В двадцать мы спешим, торопимся урвать у жизни, попробовать, испытать, найти нечто сове, надышаться жизнью, вкусив ее плоды. В тридцать идем уже уверенно, зная свою цель и смысл всего этого, чувствуя внутреннюю уверенность и свою неоспоримую правоту. В сорок мы не спешим, за нашими плечами ошибки молодости и дети, семьи, заботы и проблемы, нам нельзя ошибиться и сделать неверный шаг, мы оглядываемся по сторонам, чтобы не упустить нечто важное. В пятьдесят  мы боимся сделать шаг, понимая, что, делая его, мы оставляем уже что-то в прошлом, которое никогда не вернуть. Мы пытаемся понять, что же мы сделали неверно и где ошиблись и почему оказались здесь, а не там, где предполагали, мы оглядываемся по сторонам в поисках друзей и близких, которые, как нам казалось, всегда буду рядом, но это «всегда» неожиданно кончилось, оставив нас наедине с одиночеством. А в шестьдесят мы стоим на месте и оборачиваемся назад, понимая, что впереди уже ничего нет, кроме пустоты и смерти, и молча смотрим, как жизнь проходит где-то рядом, игриво улыбаясь нам улыбками наших внуков. Наши руки дрожат и почерк уже не так ровен, как в молодости, и мы царапаем на скрижалях вечности свое посмертное откровение, которое никто не будет читать.

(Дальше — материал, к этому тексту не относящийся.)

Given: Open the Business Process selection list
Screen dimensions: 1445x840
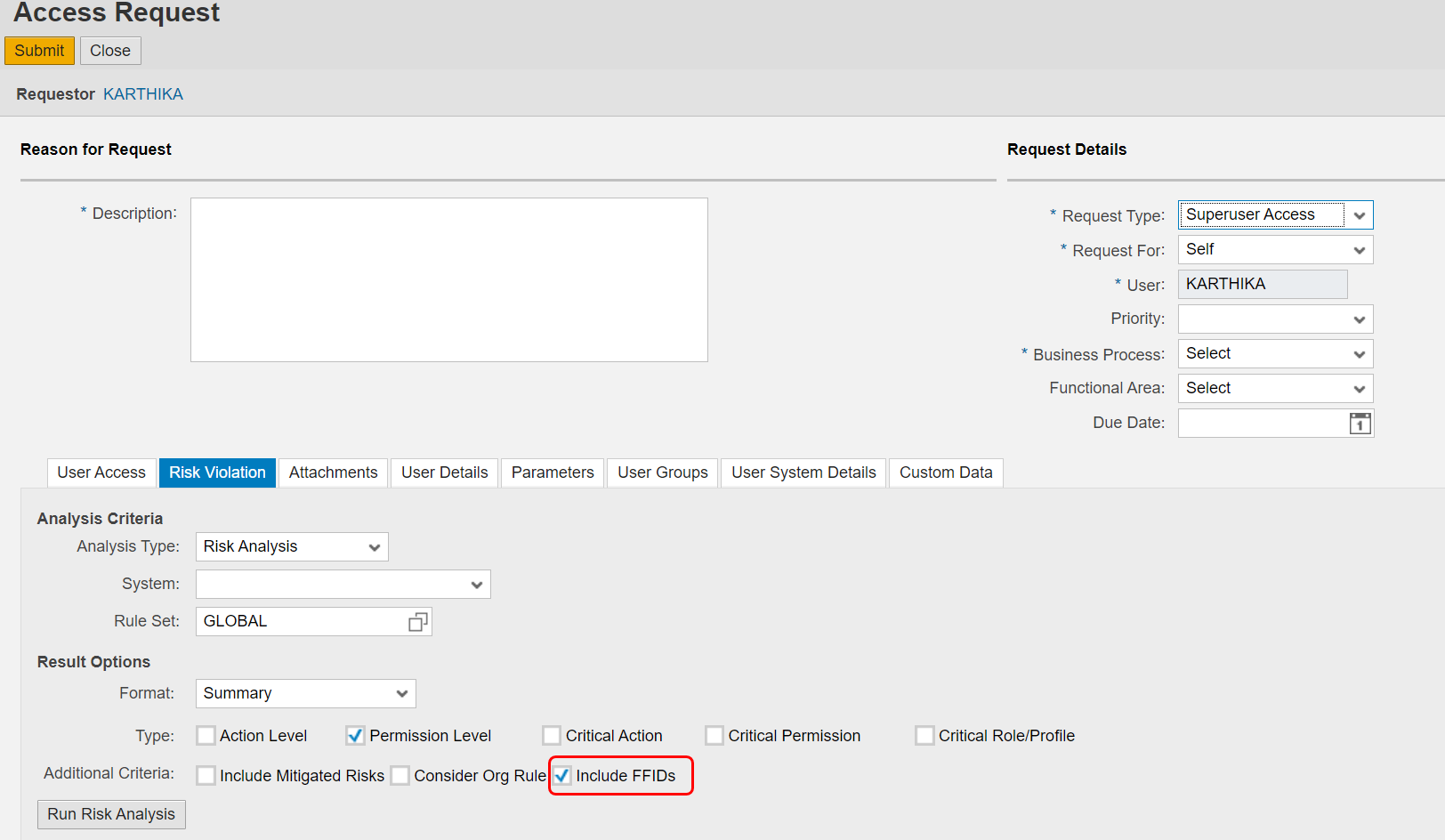Looking at the screenshot, I should point(1359,353).
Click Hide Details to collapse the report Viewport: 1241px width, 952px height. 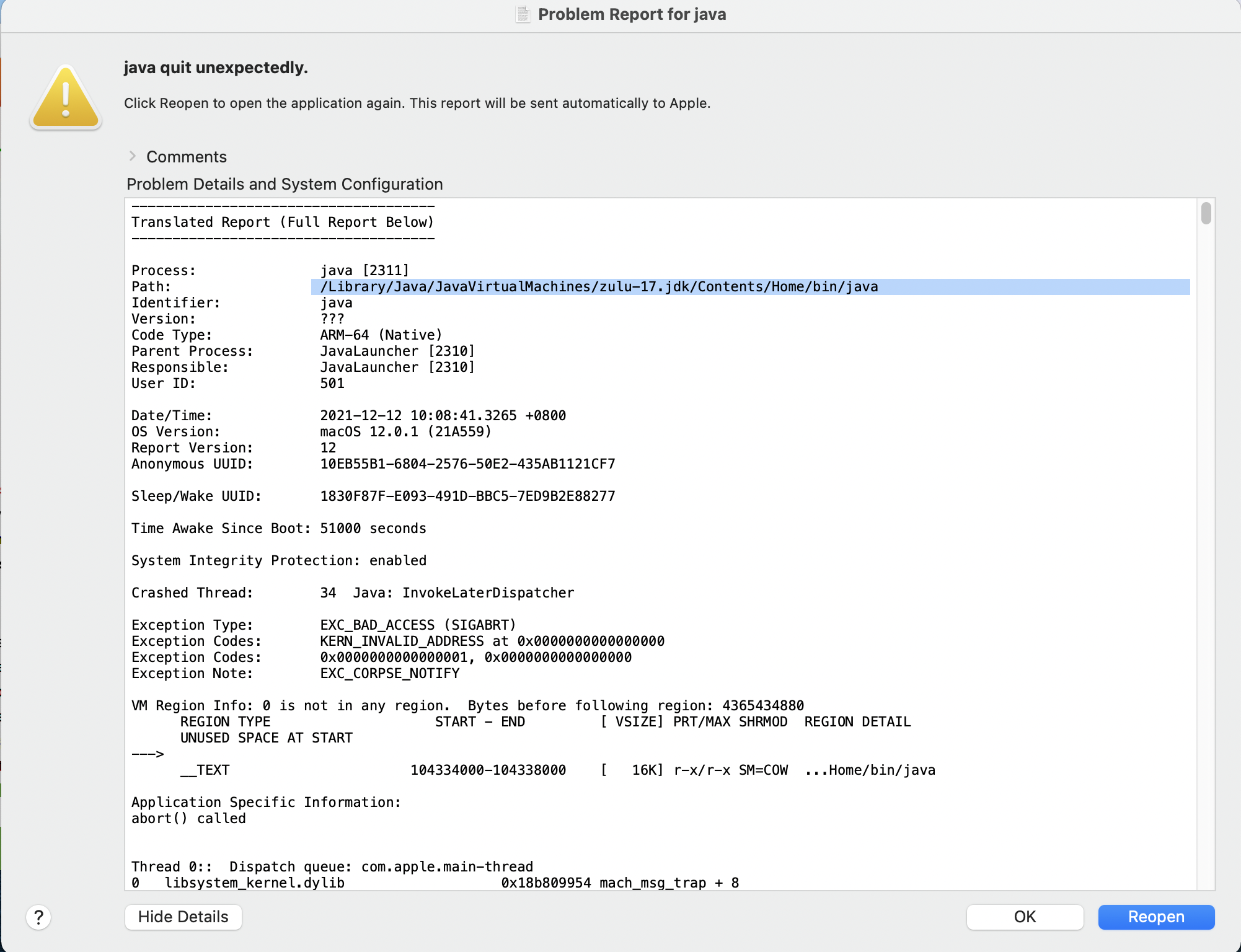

Как часто я убегал от действительности, в попытке остаться собой и сохранить хотя бы крупицу из смысла своей жизни. И каждый раз понимал, что от прошлого нельзя убежать, ему не надо гнаться за мной, ведь оно навсегда во мне, и каждый миг настоящего дополняется прожитыми годами, умножая мой возраст на мое прошлое. И молодость бьется птицей в ржавой клетке моей памяти.

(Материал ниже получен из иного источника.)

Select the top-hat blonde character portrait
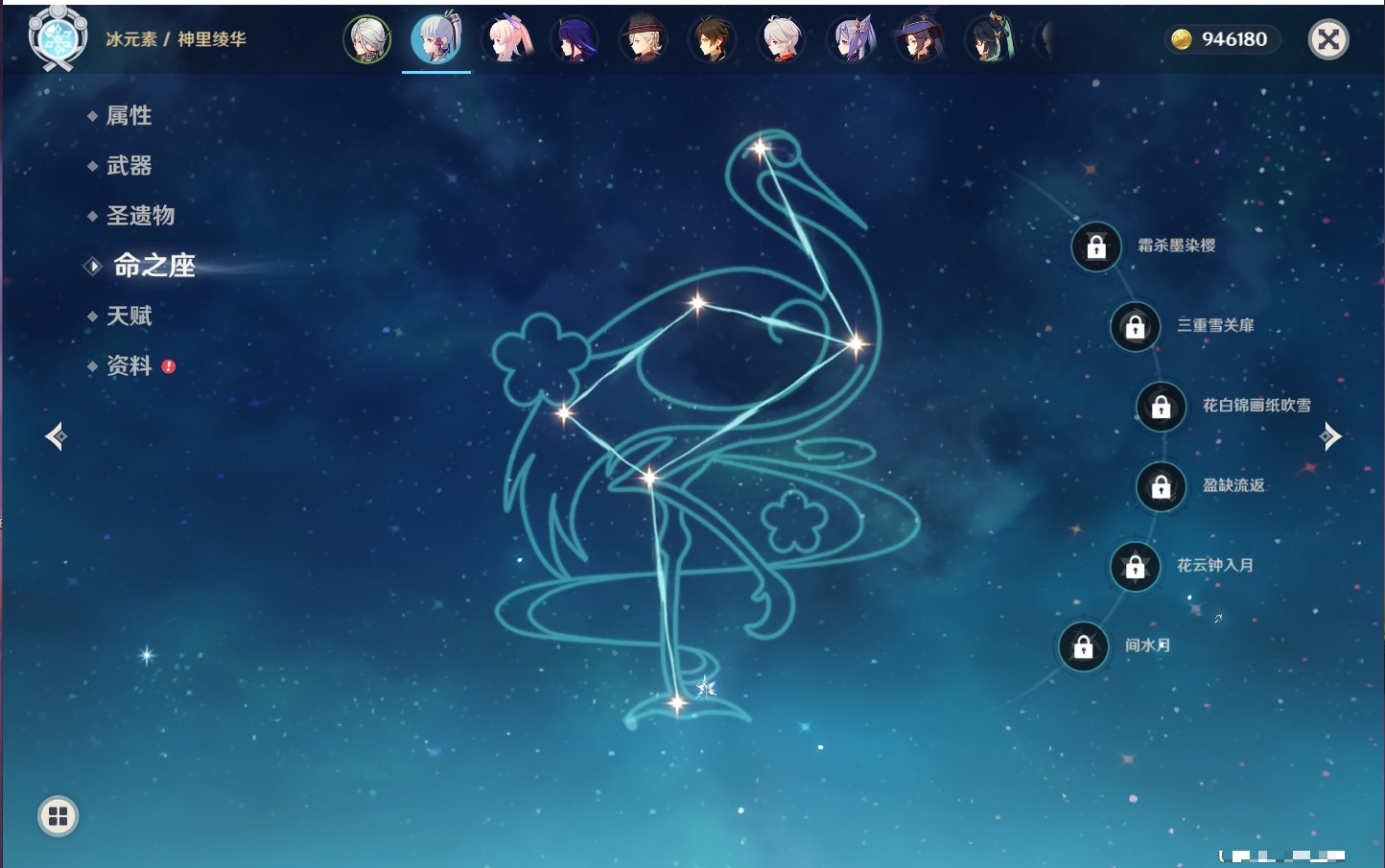This screenshot has height=868, width=1385. pos(643,39)
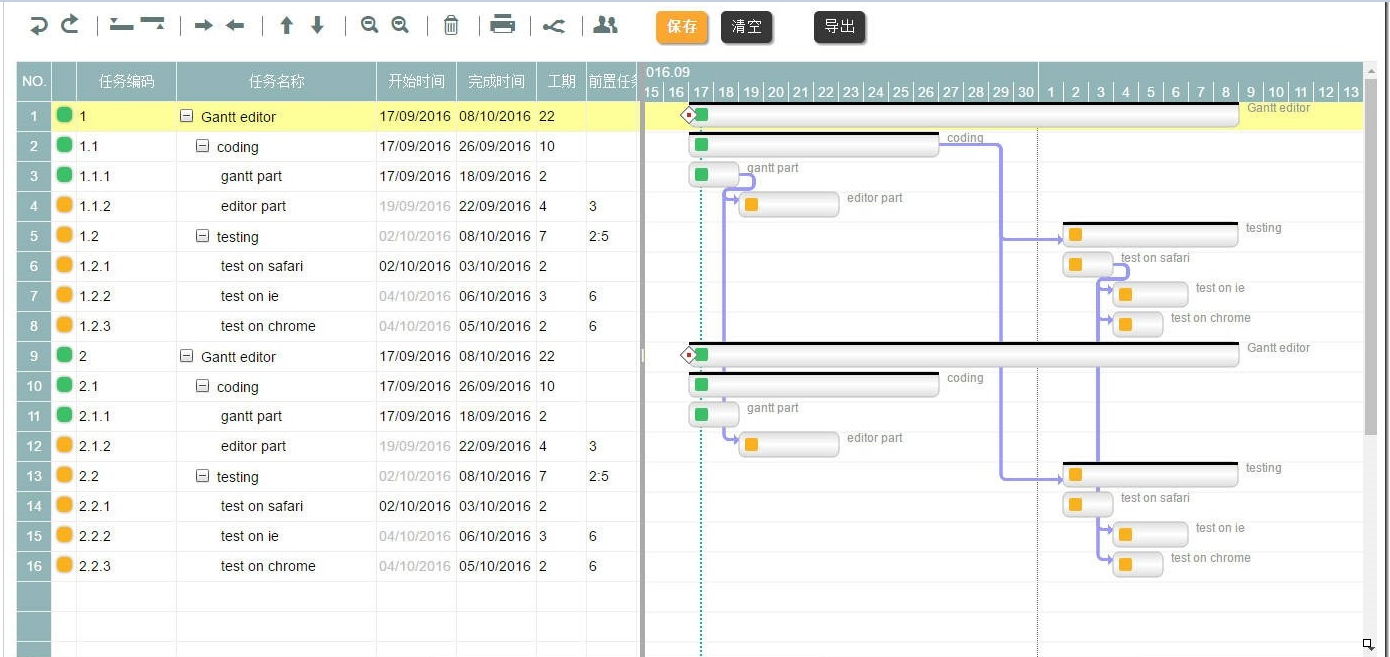Click the 任务名称 column header

[276, 82]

Как часто я просыпался утром, и, подходя к зеркалу, говорил себе: «Здравствуй», чувствуя, что на самом деле, хочется сказать «Прощай», развернуться и уйти. Уйти не на день и не на год, а навсегда.

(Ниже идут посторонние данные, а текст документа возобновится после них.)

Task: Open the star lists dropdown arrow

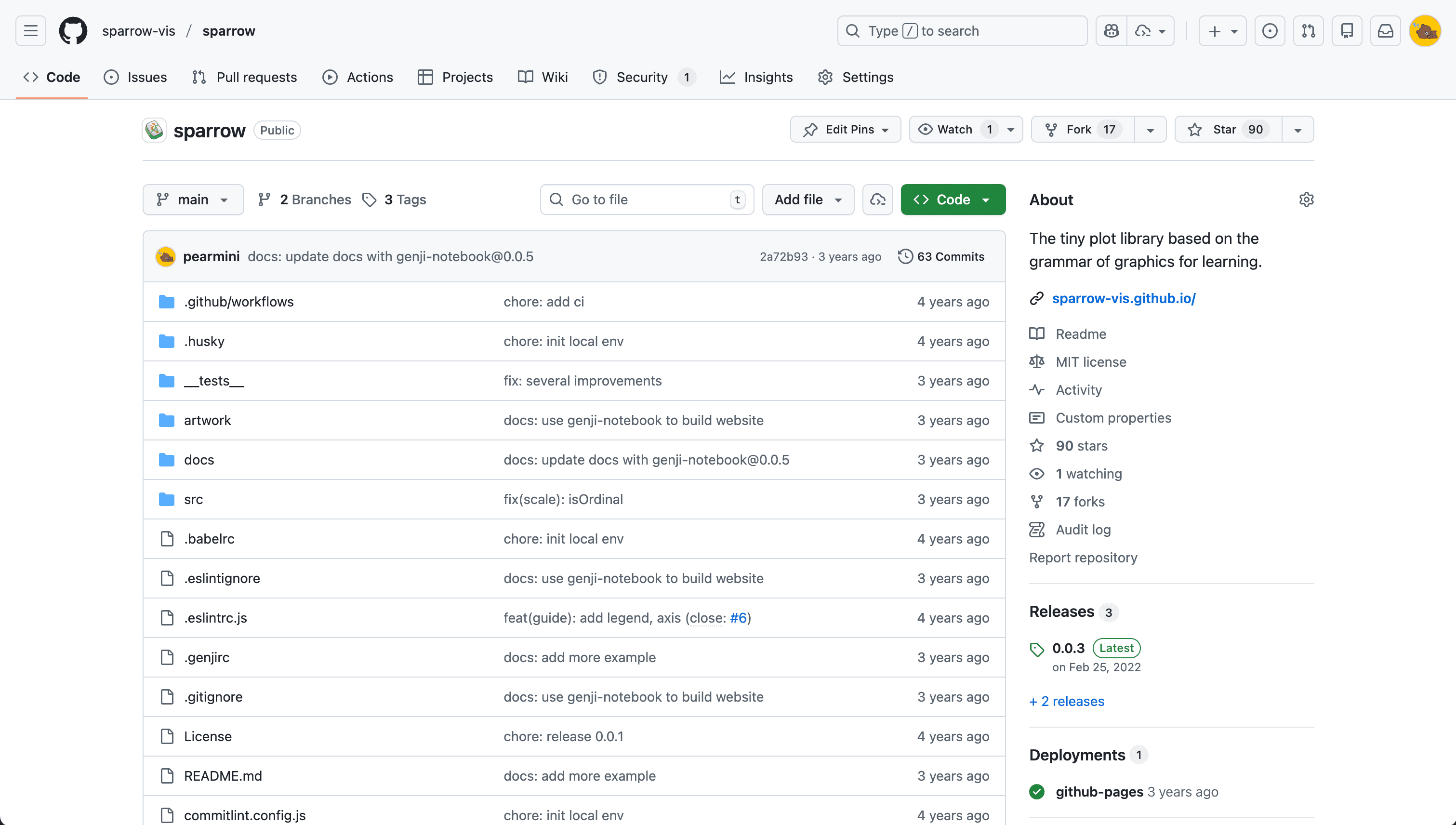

Как часто я говорил себе «Прощай» и все равно возвращался. Нет, я не трус, просто, когда не хочешь возвращаться - тебя возвращают, не спрашивая твоего мнения и желания, хватают за уши и вытягивают обратно. Тебе мерзко, больно, плохо, тебя тошнит кровью и крутит суставы от жизни, а тебе улыбаются в лицо, со словами «ну вот, все обошлось». И ты понимаешь, что обошлось намного большее, чем ты представлял, и что даже в этом у тебя нет выбора. Потом ты снимаешь с рук бинты, вынимаешь иглы из вен, снимаешь гипсы и встаешь во весь рост, что бы уже никогда не пасть больше, и, улыбаясь в ответ, говоришь: «Какой я был дурак!», понимая, что тот, кем ты был, уже ни когда не будешь.
Как часто я хотел объяснить что-то, не всегда что-то важное, иногда даже какие-то мелочи и понимал, что это не имеет смысла, что все слова – немы, как и все слушатели – глухи, и я глупо открываю рот, в попытке объяснить необъяснимое. Но каждый раз, понимая это, я не переставал говорить, кричать, нашептывать - в надежде быть понятым. Каждый из нас всю свою жизнь пытается быть хоть кем-то понятым, пристает ко всем со своей правдой, кричит что-то, плачет, грозит, понимая, что все это бесполезно, и успокаивается, обманув себя самого.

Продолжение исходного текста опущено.